La encíclica del
Papa Francisco “Laudato Si”, (Alabado Seas), Sobre el Cuidado de la Casa Común, (24.05.2015), resultapolémica en el convulsionado mundo
actual. Sectores conservadores reaccionan con expresiones como “Francisco se está alineando con aquellos de izquierda que
quieren dejar a “todo el mundo viviendo igualmente en la miseria”. “El Papa es
un peligro para el mundo”. “la motivación [del Papa] es, aparentemente,
hostilidad hacia la libre empresa y la prosperidad que crea”.
Por
el contrario, para comunidades de diversas fuentes espirituales y gobiernos
responsables frente a la gente y la Madre Tierra, es un gran llamado de
conciencia planetaria.
El
texto tiene una enorme carga poética y espiritual, desde su título, basado en
un canto de San Francisco de Asís a la creación. Y recoge la espiritualidad que
valora la materia. Como señala Frei Betto, reivindicando al
científico y teólogo, Pierre Teilhard de Chardin, “censurado por Roma durante
toda la primera mitad del siglo pasado”. (Frei Betto. Encíclica Verde. Correo
del Orinoco. 23.06.2015).
Se
abre al ecumenismo de diversas fuentes espirituales con las contribuciones que
sobre la ecología se dan en el mundo, tanto desde las religiones, como desde
comunidades como la de la Carta de la Tierra, impulsada por el P. Miguel
D’Escoto y Leonardo Boff.
La
redacción, no parte de la doctrina. Señala Leonardo Boff, “La
estructura de la encíclica obedece al ritual metodológico usado por nuestras
iglesias y por la reflexión teológica ligada a la práctica de liberación, ahora
asumida y consagrada por el Papa: ver, juzgar, actuar y celebrar.” (L.Boff.

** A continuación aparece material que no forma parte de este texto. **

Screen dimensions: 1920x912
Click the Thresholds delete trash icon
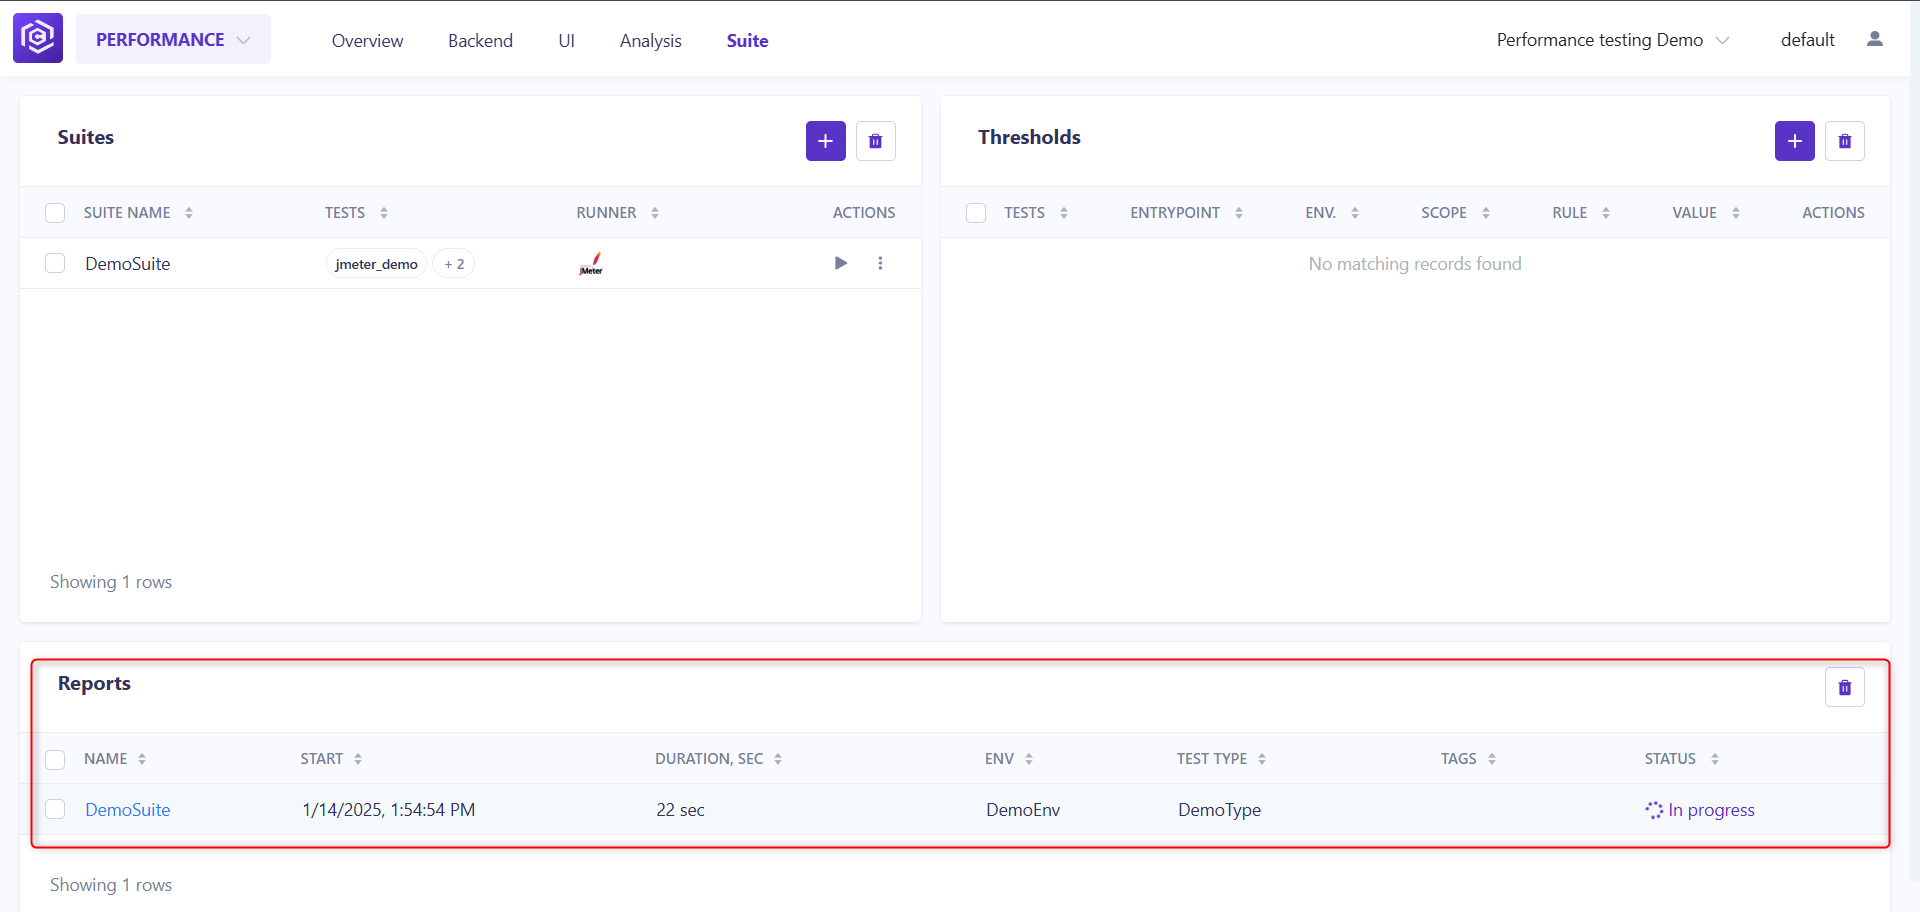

La Carta Magna de la Ecología Integral.19.06.2015) .Es decir, parte de la
realidad, con los mejores instrumentos de las ciencias humanas: «basta
mirar la realidad con sinceridad para ver que hay un gran deterioro de nuestra
casa común» (61). «el gemido de la hermana Tierra se une al gemido de los
abandonados del mundo» (53). Prudente,
reconoce la diversidad de opiniones (nn.60-61) y que «no hay una única vía de
solución» (60). Así y todo «es cierto que el sistema mundial es insostenible
desde diversos puntos de vista porque hemos dejado de pensar en los fines de la
acción humana» (61).
Interpreta
esa realidad a la luz del mensaje de Jesús. La encíclica reserva un buen
espacio al «Evangelio de la Creación» (62-100). Asume la sabiduría presente en
los distintos caminos espirituales. Propone una ecología integral que
va más allá de la ecología ambiental. (137). Ella cubre todos los campos, el
ambiental, el económico, el social, el cultural y también la vida cotidiana
(147-148).
En las líneas de acción propone
educar para crear una «ciudadanía ecológica» (211) y un nuevo estilo de vida,
asentado sobre el cuidado, la compasión, la sobriedad compartida, la alianza entre
la humanidad y el ambiente…la corresponsabilidad por todo lo que existe y vive
y por nuestro destino común (203-208).Invita a celebrar la vida con su
expresión final: “Los pobres y la tierra están
clamando: Señor, tómanos a nosotros con tu poder y tu luz,/para proteger toda vida,/para preparar un futuro mejor,/para que venga tu Reino/ de justicia, de paz, de amor y
de hermosura./Alabado seas./Amén.”. Una campanada de alerta ética
y espiritual para las decisiones humanas en este Cambio de Época.